──────── Data to process ────────

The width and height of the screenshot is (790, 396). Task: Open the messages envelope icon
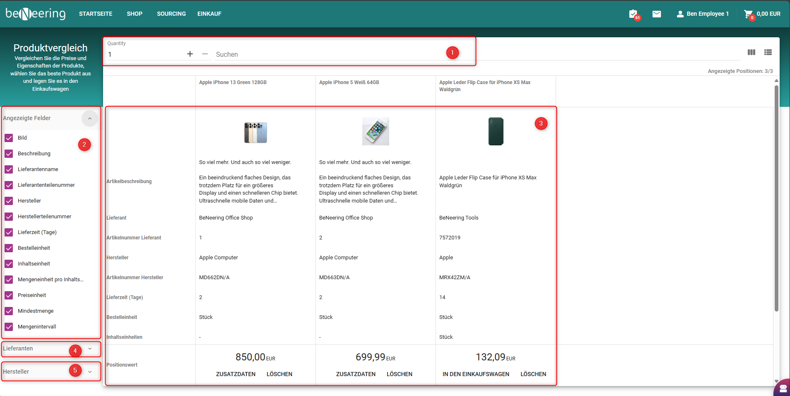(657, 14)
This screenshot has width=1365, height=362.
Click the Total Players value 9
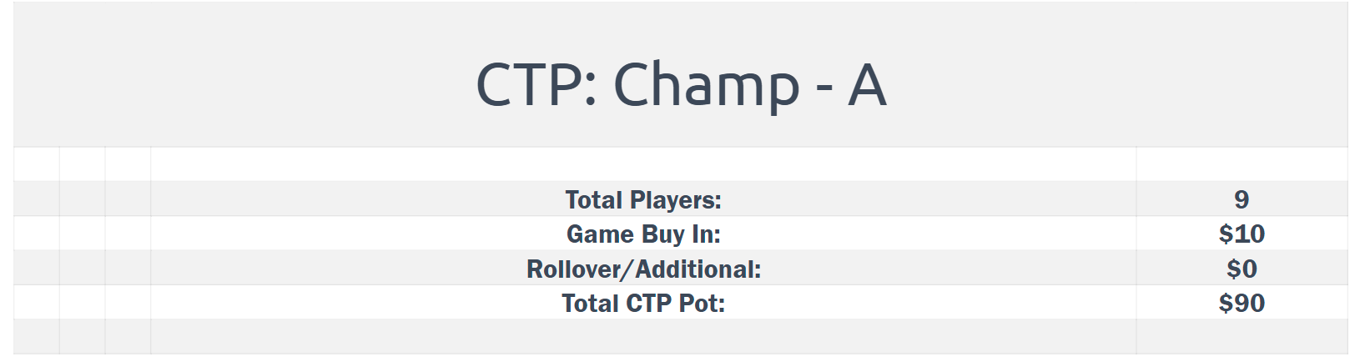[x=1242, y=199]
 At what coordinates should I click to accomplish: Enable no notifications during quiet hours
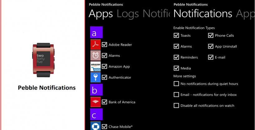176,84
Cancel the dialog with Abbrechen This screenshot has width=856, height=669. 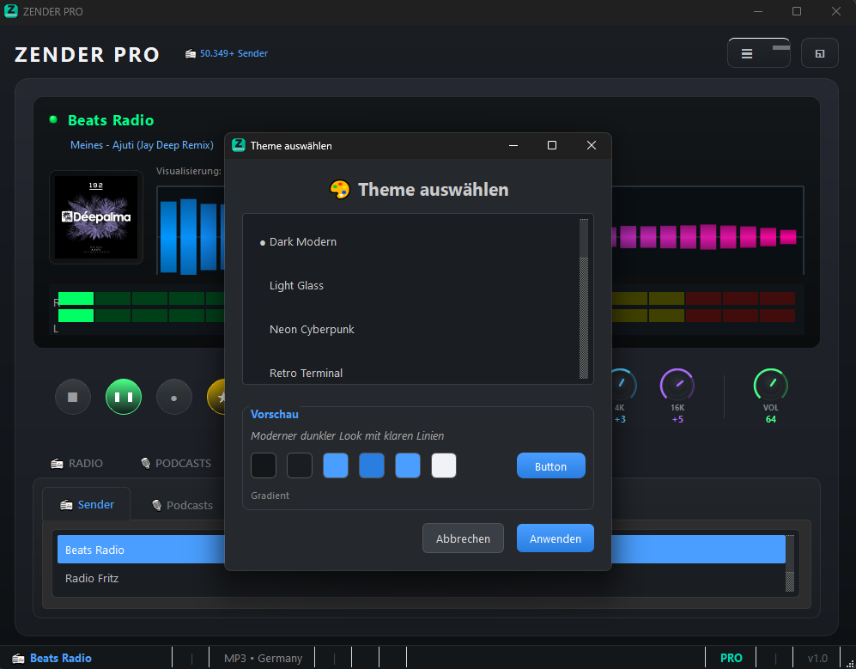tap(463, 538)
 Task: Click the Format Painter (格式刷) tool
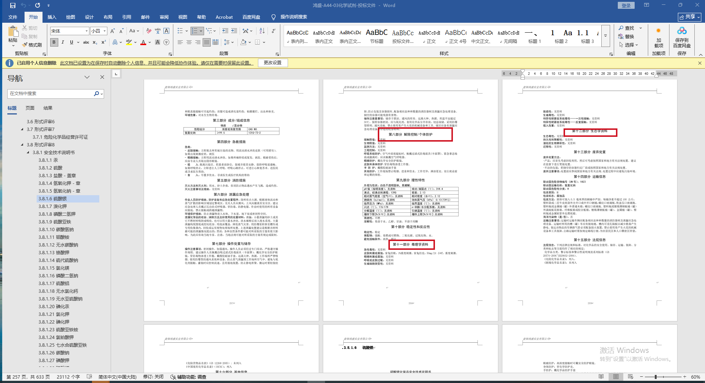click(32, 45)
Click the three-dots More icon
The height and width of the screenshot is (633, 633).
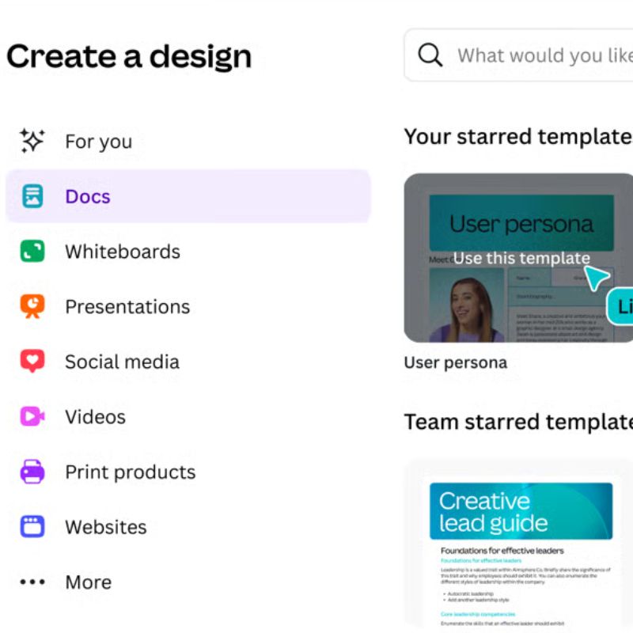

────────
──────── Data to process ────────

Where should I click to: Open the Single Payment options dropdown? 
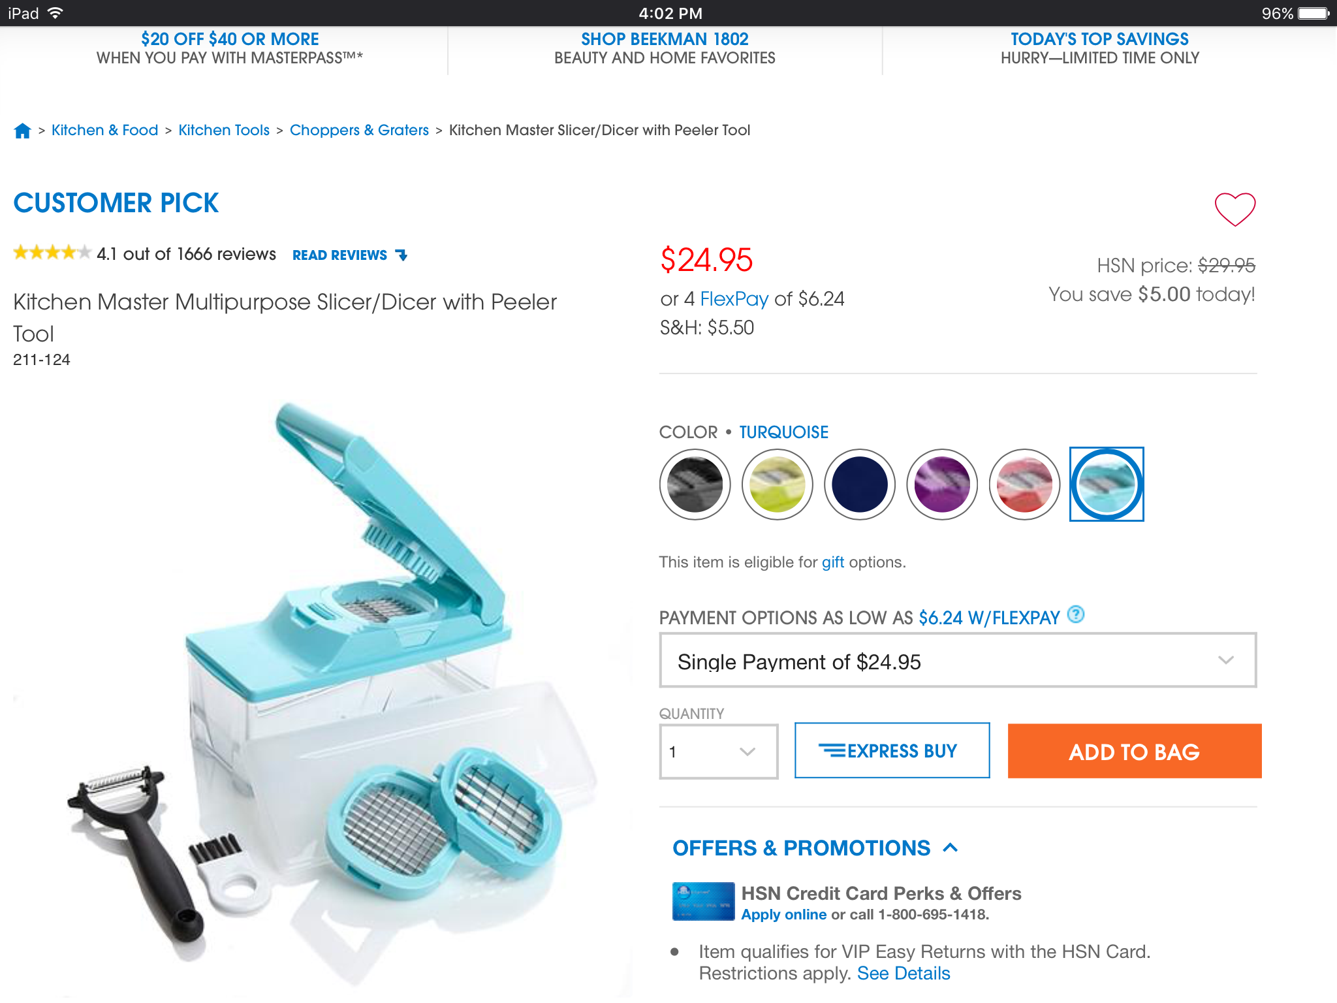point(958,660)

────────

• Directions for this task
Taking the entries above, write out exactly each line from the one holding "Click the three-dots More icon" to the one holding "The height and", both included, and stop there.

• Task result
Click the three-dots More icon
The height and width of the screenshot is (633, 633).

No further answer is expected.